Reproduce word for word the line holding "Screen dimensions: 1159x1036" and all lines after it in the data, through the end, leaving out pictures.

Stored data

- - - - - - -

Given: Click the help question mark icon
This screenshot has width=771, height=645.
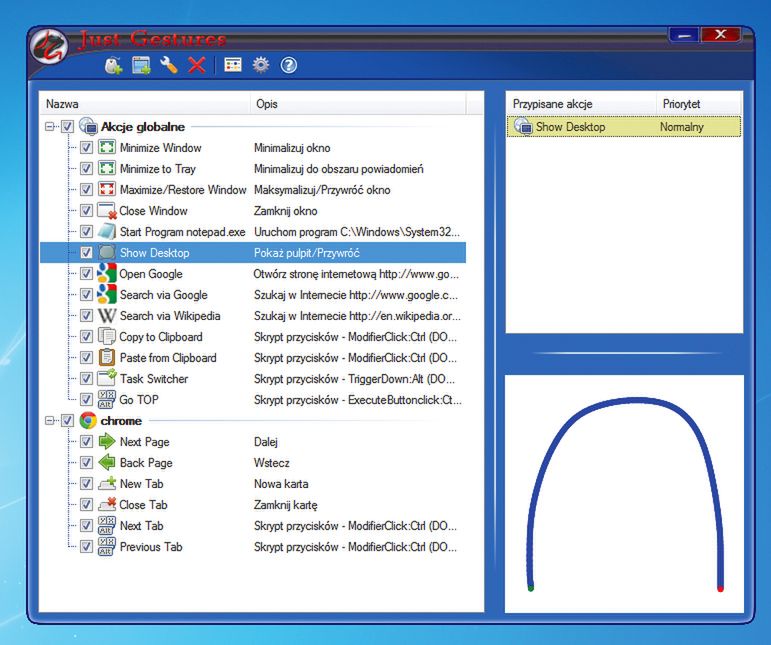Looking at the screenshot, I should (x=289, y=66).
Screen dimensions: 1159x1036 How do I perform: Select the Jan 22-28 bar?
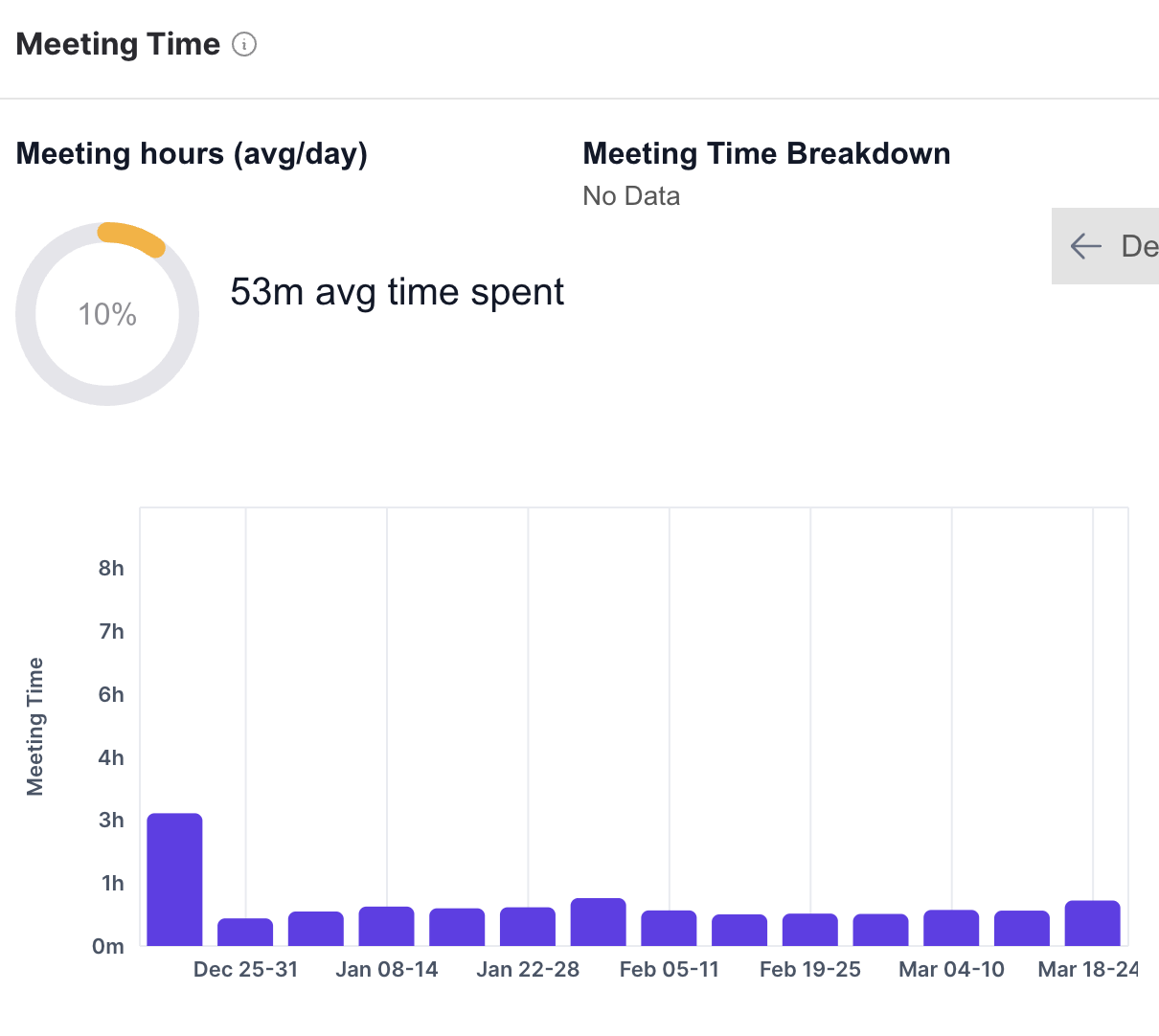528,926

- - - - - - -

*Solution to the exercise*.
Screen dimensions: 1159x1036 How do I perform: Select the Jan 22-28 bar?
528,926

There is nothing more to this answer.